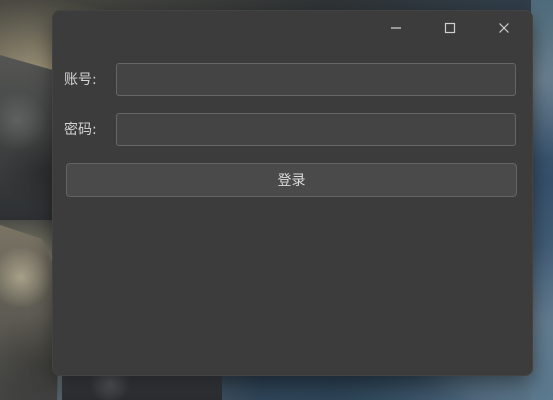 The height and width of the screenshot is (400, 553). I want to click on minimize-button, so click(396, 28).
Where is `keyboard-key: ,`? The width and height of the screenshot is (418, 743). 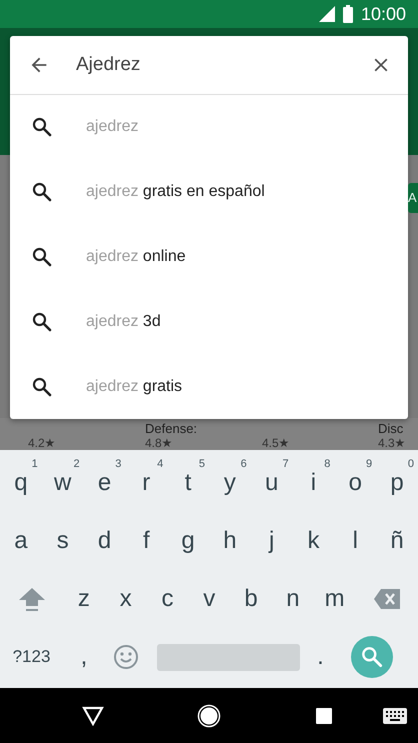
keyboard-key: , is located at coordinates (84, 657).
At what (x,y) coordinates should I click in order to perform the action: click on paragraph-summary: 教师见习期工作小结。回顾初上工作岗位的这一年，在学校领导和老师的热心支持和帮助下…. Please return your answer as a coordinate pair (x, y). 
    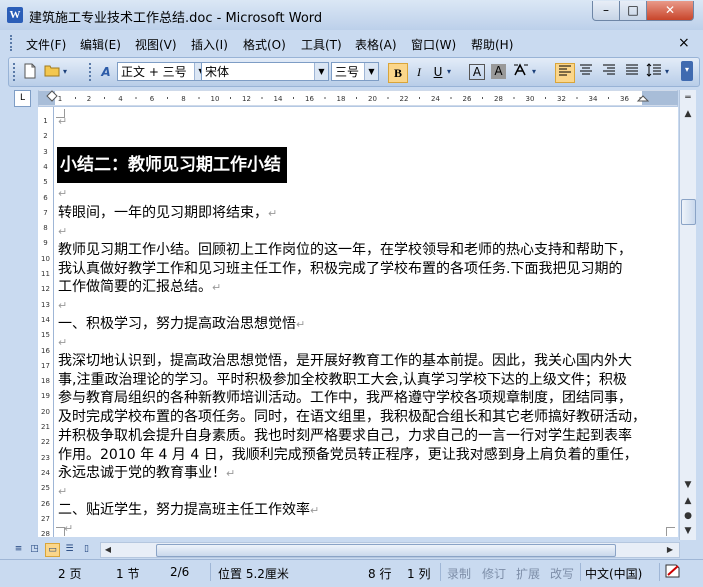
    Looking at the image, I should click on (345, 270).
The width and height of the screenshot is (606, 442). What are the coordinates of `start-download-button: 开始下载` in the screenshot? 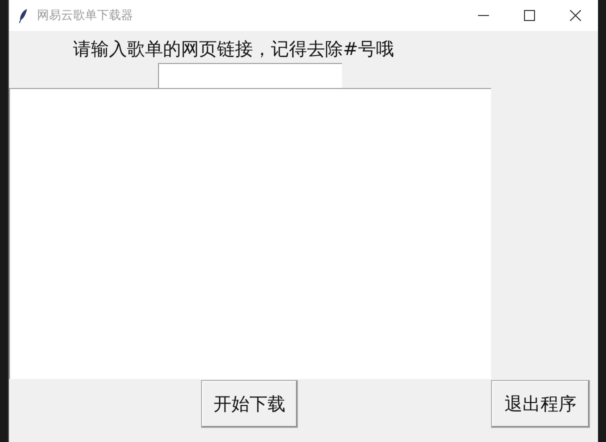 It's located at (250, 404).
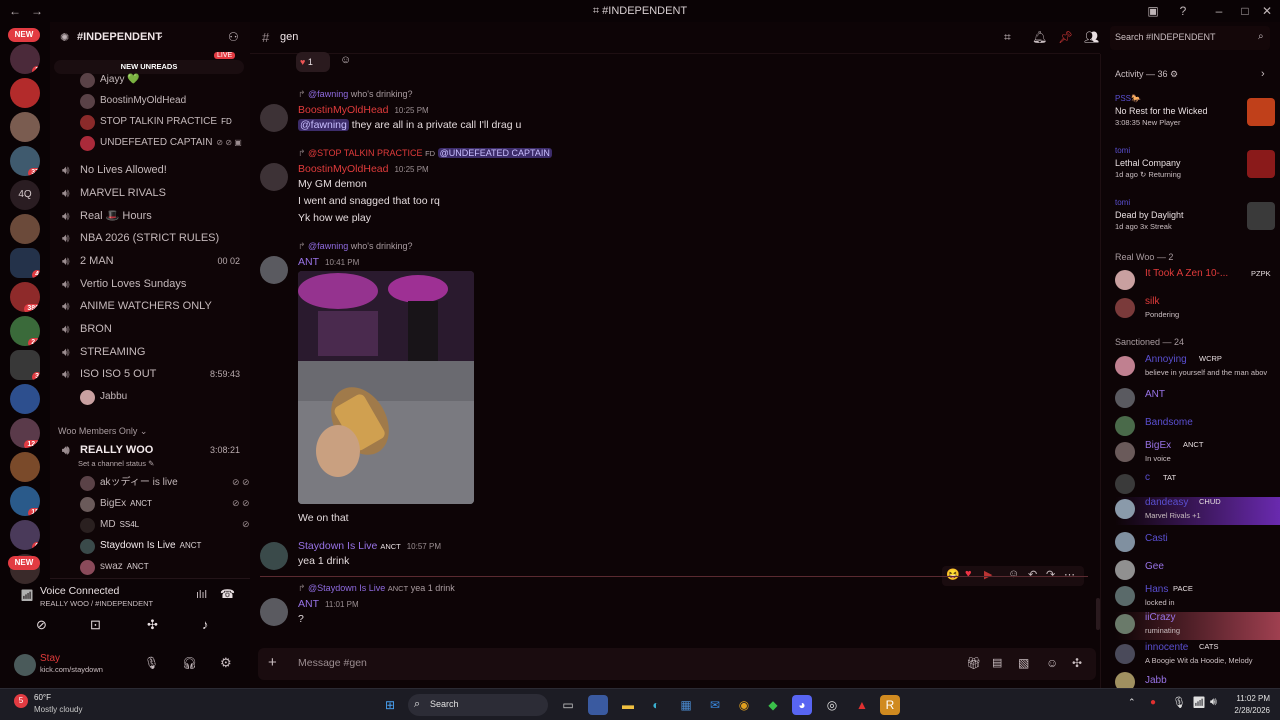 The height and width of the screenshot is (720, 1280). Describe the element at coordinates (42, 625) in the screenshot. I see `camera-off-icon: ⊘` at that location.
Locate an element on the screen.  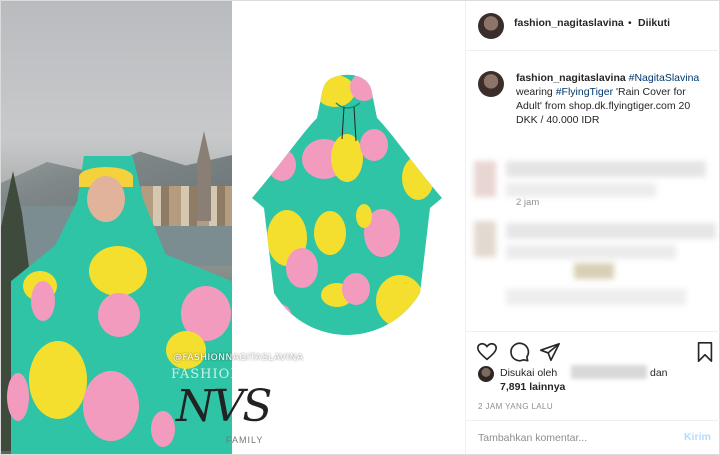
bookmark-icon is located at coordinates (705, 352).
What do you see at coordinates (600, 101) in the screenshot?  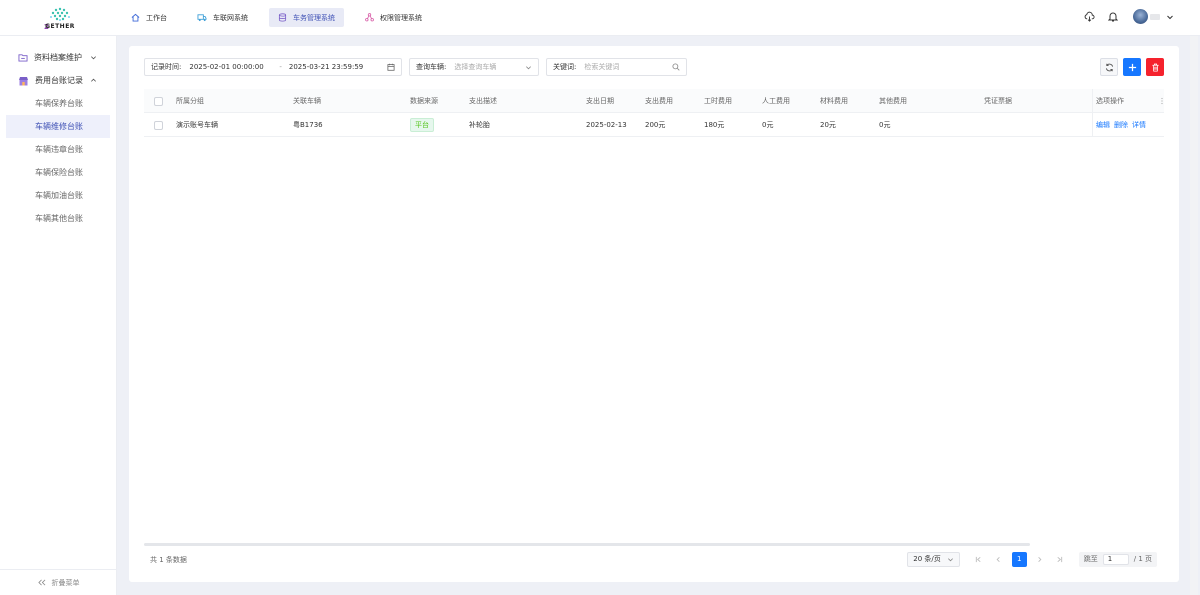 I see `header-date: 支出日期` at bounding box center [600, 101].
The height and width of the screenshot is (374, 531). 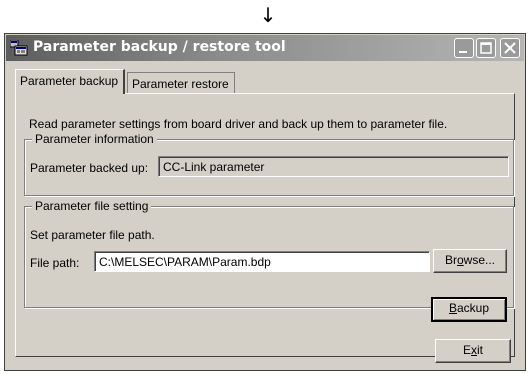 I want to click on minimize-button, so click(x=464, y=48).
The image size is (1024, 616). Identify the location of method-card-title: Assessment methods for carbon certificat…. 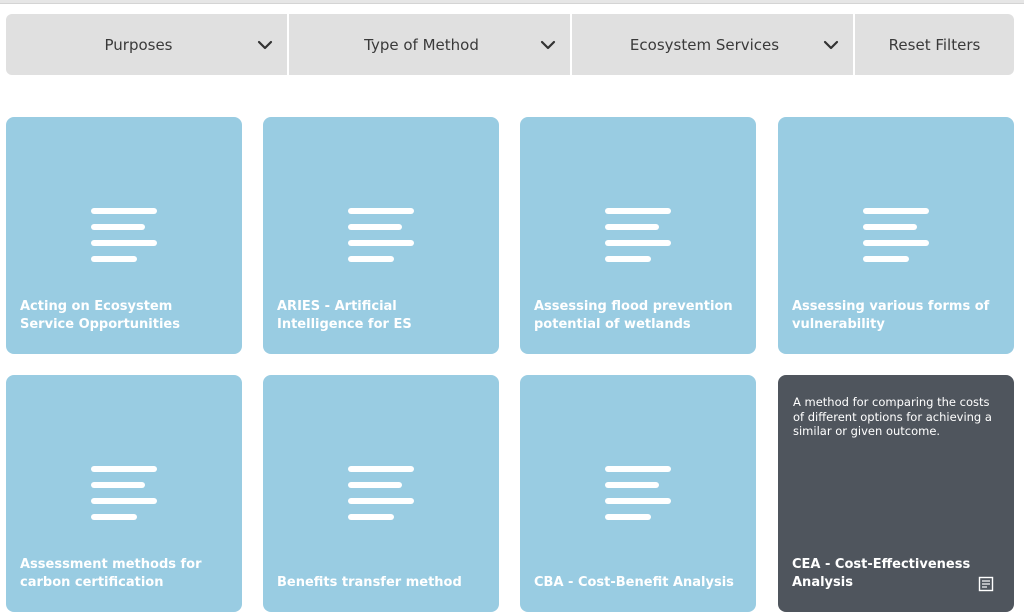
(111, 574).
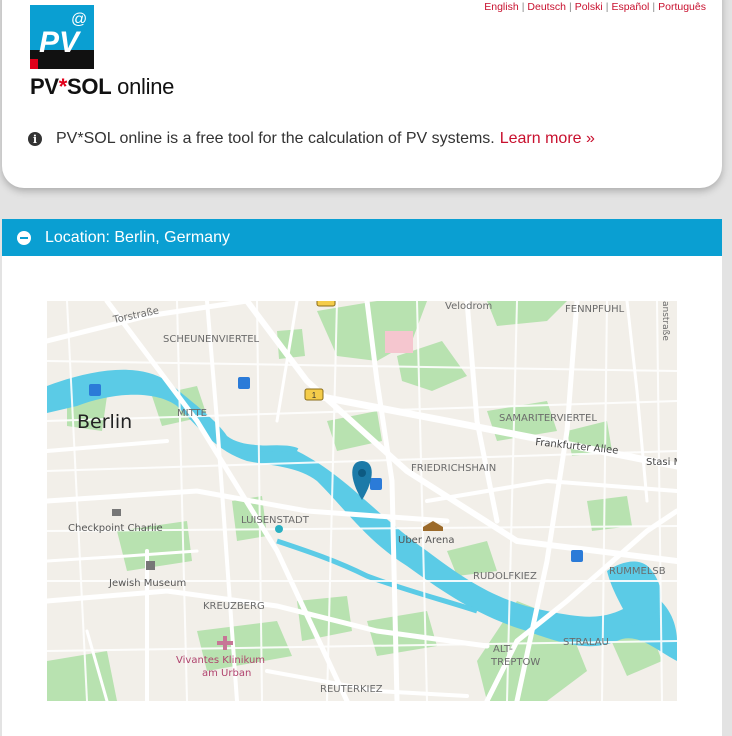 The image size is (732, 736). What do you see at coordinates (399, 342) in the screenshot?
I see `map-hospital-area` at bounding box center [399, 342].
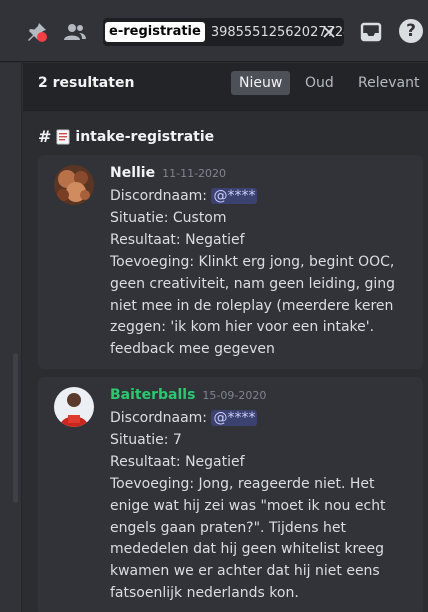  What do you see at coordinates (63, 137) in the screenshot?
I see `clipboard-icon` at bounding box center [63, 137].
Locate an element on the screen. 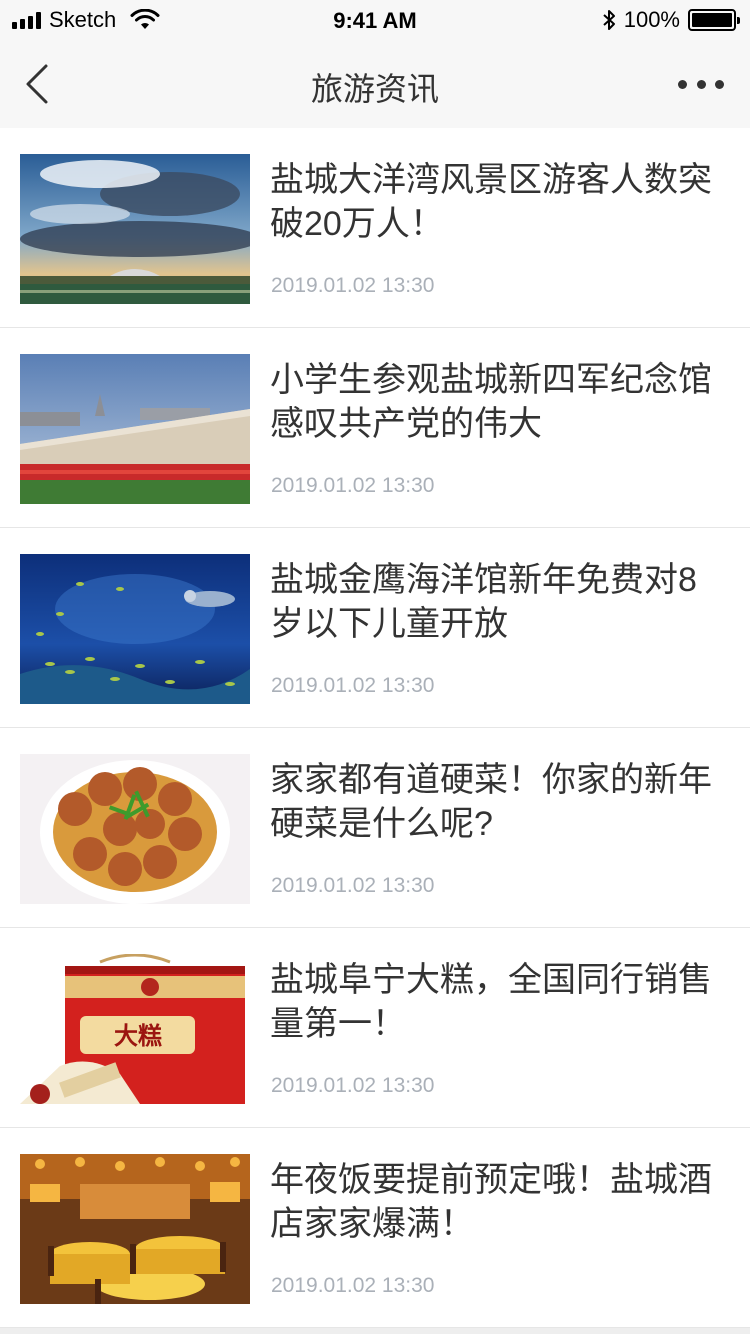 Image resolution: width=750 pixels, height=1334 pixels. list-item: 年夜饭要提前预定哦！盐城酒店家家爆满！ 2019.01.02 13:30 is located at coordinates (375, 1228).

____

§ **WORK TO BE COMPLETED**
Put the lines from the one holding "The image size is (1024, 616)." through the one holding "The image size is (732, 736).", both included, into a Markdown table with a Row column for the row number and a Line column for the line itself, skipping any blank lines. Leave out the pictures.

§ **TASK SOLUTION**
| Row | Line |
|---|---|
| 1 | The image size is (1024, 616). Identify the location of method-card-title: Assessment methods for carbon certificat….  |
| 2 | (111, 574). |
| 3 |  The image size is (732, 736). What do you see at coordinates (399, 342) in the screenshot? |